Bittersweet White Light is the ninth studio album by American singer Cher. The album was released in April 1973 by MCA. It was the last solo Cher album to be produced by then-performing partner and husband Sonny Bono.  While many fans consider the album to be her best vocal performance, Bittersweet White Light, composed mostly of covers of American pop standards, was Cher's first commercial failure of the 1970s. It was Cher's first record released only by MCA, both in the UK and the US.

Production and release 
Due to the success of Cher's solo torch spots on The Sonny & Cher Comedy Hour like "My Funny Valentine" and "What a Difference a Day Makes", Bono decided she should record an album featuring modern arrangements of standards from the 1920s, 1930s and 1940s.
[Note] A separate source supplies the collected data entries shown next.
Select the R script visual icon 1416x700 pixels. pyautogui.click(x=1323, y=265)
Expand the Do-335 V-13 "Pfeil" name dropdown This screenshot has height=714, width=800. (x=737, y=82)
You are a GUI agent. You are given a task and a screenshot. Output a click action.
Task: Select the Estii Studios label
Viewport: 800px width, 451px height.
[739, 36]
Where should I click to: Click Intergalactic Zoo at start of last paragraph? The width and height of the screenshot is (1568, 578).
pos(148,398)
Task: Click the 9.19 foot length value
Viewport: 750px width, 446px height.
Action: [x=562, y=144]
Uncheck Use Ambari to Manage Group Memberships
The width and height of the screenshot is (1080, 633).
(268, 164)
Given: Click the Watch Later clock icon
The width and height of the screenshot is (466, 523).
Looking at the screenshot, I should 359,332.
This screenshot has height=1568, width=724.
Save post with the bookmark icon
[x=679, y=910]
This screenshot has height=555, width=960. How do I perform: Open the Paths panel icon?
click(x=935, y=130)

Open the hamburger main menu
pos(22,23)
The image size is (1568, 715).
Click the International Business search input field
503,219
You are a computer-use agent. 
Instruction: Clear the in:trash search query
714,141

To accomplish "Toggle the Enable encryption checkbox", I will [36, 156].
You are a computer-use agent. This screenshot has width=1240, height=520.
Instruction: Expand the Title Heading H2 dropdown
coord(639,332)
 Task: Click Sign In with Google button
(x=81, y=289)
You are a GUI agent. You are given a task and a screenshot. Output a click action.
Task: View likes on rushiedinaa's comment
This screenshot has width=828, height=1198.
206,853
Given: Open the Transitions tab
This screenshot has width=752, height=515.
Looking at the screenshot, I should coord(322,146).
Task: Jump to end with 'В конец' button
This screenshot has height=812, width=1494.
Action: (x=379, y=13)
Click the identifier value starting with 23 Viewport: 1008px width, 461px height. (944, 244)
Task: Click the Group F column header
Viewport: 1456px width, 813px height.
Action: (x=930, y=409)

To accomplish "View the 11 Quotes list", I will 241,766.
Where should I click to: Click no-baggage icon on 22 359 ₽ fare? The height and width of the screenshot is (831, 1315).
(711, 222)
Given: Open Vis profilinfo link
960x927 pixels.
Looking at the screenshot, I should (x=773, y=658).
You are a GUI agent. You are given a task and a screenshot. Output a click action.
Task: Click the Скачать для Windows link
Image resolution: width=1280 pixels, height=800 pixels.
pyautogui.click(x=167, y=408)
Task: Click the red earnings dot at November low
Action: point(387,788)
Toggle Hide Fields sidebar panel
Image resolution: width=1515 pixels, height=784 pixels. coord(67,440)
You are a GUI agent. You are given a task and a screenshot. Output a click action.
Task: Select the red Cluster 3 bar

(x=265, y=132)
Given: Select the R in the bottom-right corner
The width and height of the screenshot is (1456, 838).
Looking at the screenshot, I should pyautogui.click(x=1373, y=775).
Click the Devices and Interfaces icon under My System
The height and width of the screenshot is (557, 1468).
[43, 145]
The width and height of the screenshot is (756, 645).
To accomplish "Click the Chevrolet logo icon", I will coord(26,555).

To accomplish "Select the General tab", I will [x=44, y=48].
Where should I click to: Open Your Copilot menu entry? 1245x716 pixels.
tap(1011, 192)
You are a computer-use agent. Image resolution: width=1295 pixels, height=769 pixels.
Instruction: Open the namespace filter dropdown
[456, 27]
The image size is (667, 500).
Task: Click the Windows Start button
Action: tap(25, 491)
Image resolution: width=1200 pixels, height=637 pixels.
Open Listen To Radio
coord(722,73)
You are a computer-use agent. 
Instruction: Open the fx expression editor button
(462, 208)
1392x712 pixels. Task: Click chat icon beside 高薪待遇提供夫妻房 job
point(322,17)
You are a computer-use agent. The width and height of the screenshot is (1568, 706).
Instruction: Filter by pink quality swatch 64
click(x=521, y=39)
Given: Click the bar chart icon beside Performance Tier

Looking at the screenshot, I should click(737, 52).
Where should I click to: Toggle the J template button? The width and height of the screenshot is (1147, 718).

Bittersweet White Light was a collection of fully orchestrated, lushly-arranged classics. Bono had started in the music business working with "Wall of Sound" producer Phil Spector and the album clearly demonstrates Spector's influence.  Songs in the record range from Gershwin tunes "How Long Has This Been Going On?" and "The Man I Love" to Al Jolson's "Sonny Boy" to Judy Garland's "The Man That Got Away" to Duke Ellington's "I Got It Bad and That Ain't Good". The album was promoted on her successful The Sonny & Cher Comedy Hour show. The title of the album was reported to be taken from the staging of such songs on her television show—which she performed in front of a torch spotlight. Bittersweet White Light was also the first of Cher's album's to feature medleys, "Jolson Medley", and with track mixed, "How Long Has This Been Going On" with "The Man I Love" and "Why Was I Born" with "The Man That Got Away". The other albums that got tracks mixed together were Take Me Home and Prisoner.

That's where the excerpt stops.